Jeffrey Joseph Musselman (born June 21, 1963) is an American former Major League Baseball pitcher. He played for the Toronto Blue Jays and the New York Mets from 1986 to 1990.

==Career==

Musselman graduated from Central Regional High School in Bayville, New Jersey, and Harvard University. In 1984, he played collegiate summer baseball in the Cape Cod Baseball League for the Yarmouth-Dennis Red Sox.

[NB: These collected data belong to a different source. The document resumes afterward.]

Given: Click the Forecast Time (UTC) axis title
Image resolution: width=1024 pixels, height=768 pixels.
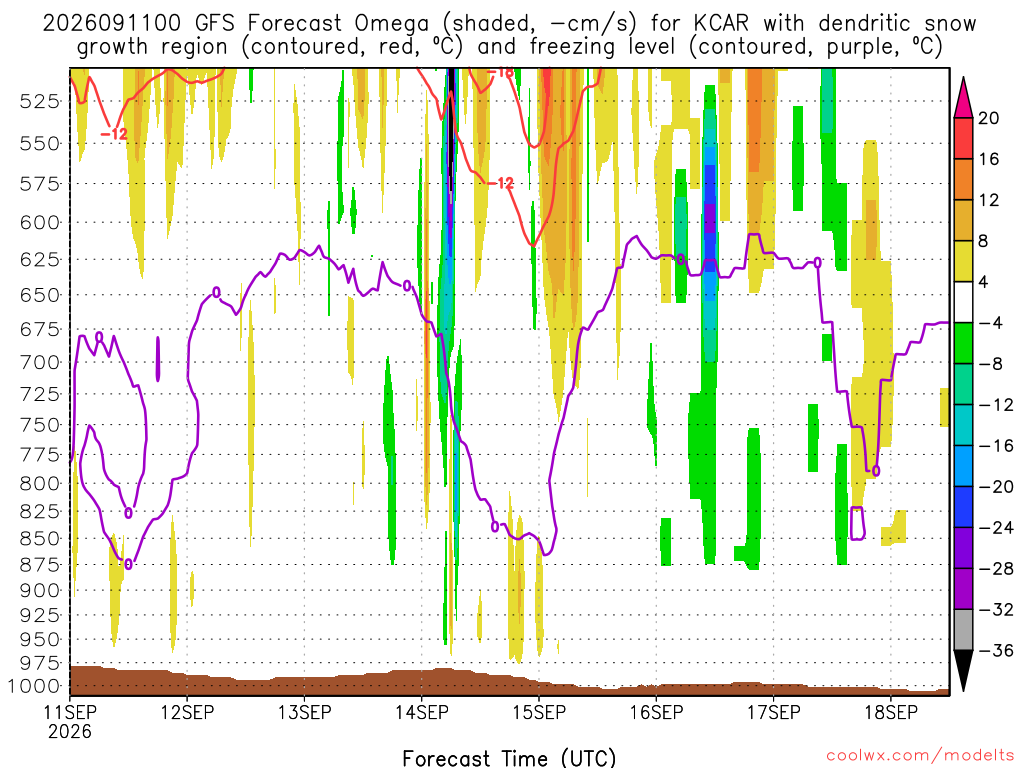Looking at the screenshot, I should [509, 758].
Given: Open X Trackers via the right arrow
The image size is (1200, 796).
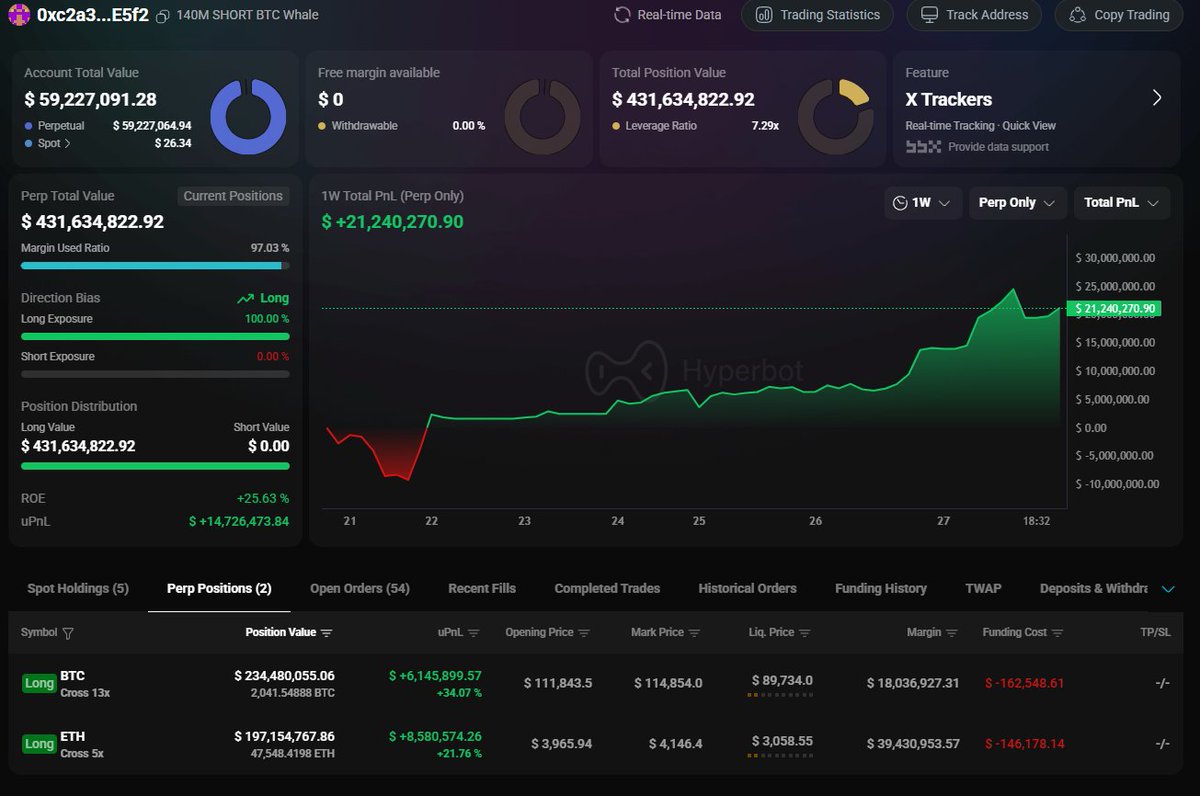Looking at the screenshot, I should click(x=1157, y=99).
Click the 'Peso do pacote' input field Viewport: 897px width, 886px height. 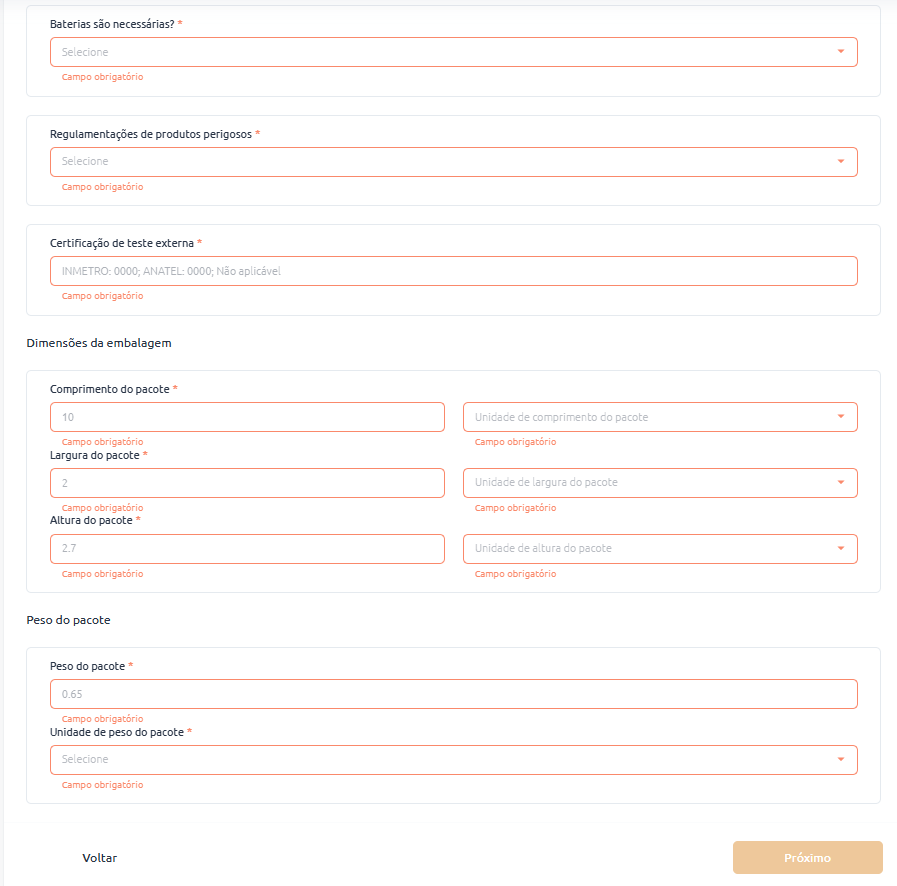[x=453, y=694]
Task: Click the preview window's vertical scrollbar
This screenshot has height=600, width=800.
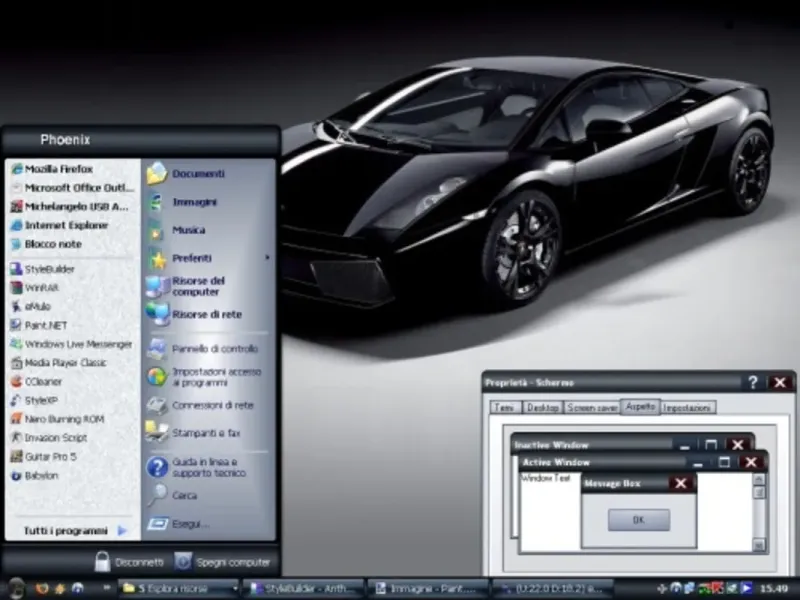Action: coord(759,510)
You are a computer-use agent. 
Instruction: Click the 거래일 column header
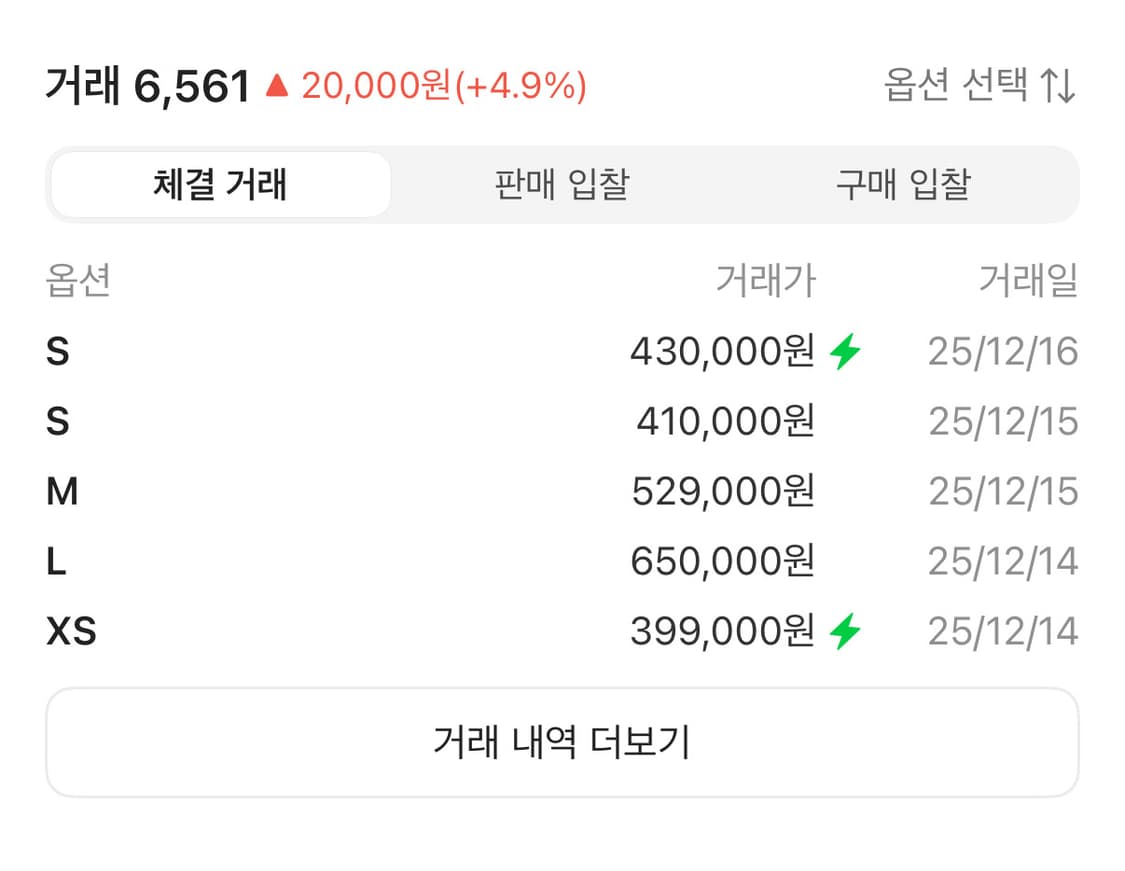1028,281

He was drafted in the sixth round of the 1985 Major League Baseball draft by the Blue Jays. His best season in the majors was 1987, when he appeared in 68 games for Toronto, posting a 12–5 record with a 4.15 ERA at 54 strikeouts in 89 innings of work.

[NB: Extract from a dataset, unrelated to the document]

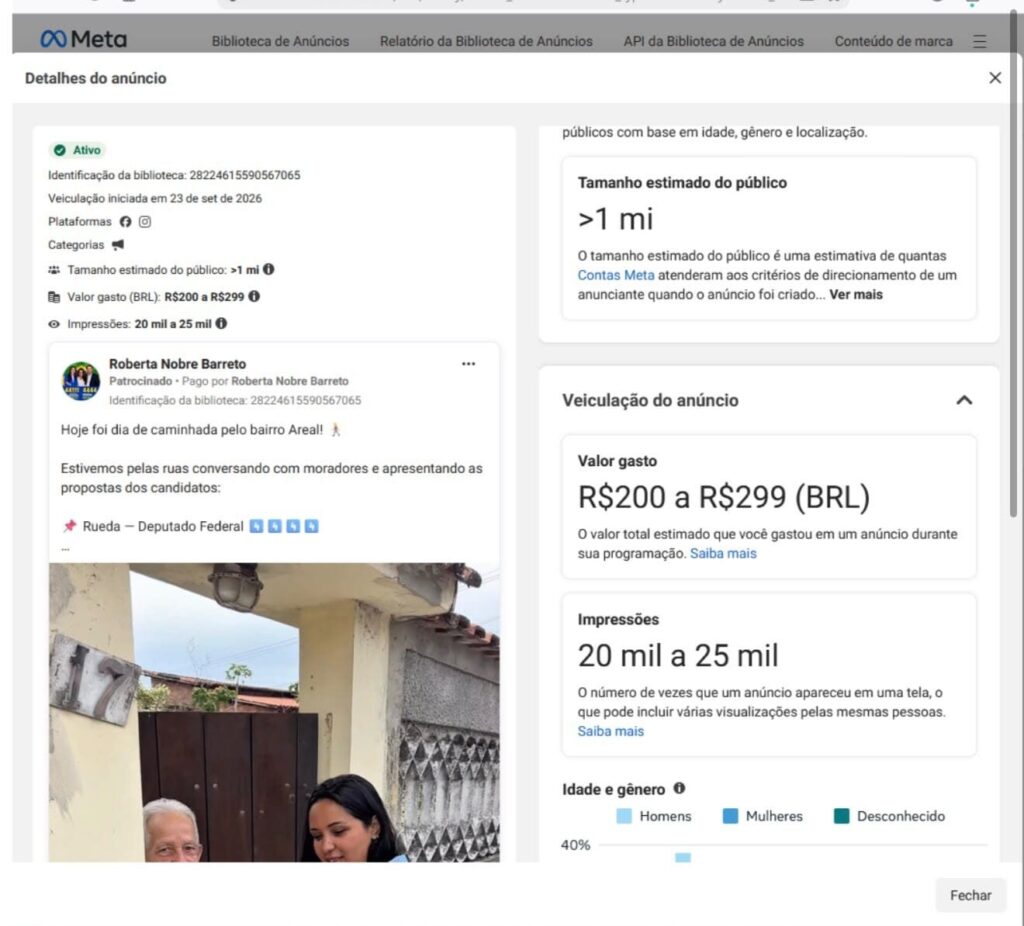This screenshot has height=926, width=1024.
Task: Expand Ver mais in audience size description
Action: pyautogui.click(x=856, y=295)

On July 31, 1989, he was traded by the Toronto Blue Jays with minor leaguer Mike Brady to the New York Mets for Mookie Wilson. He appeared in 20 games for the Mets in 1989, posting a 3–2 record with a 3.08 ERA.

==Personal==

After retiring as a player, Musselman remained in baseball as a vice-president in the offices of sports agent Scott Boras. Musselman has three daughters. His middle daughter is Maddie Musselman, a 3 time Olympian (Paris, 2024) and 2 time Gold medalist in water polo at the Summer Olympics in Rio (2016) and Tokyo (2021).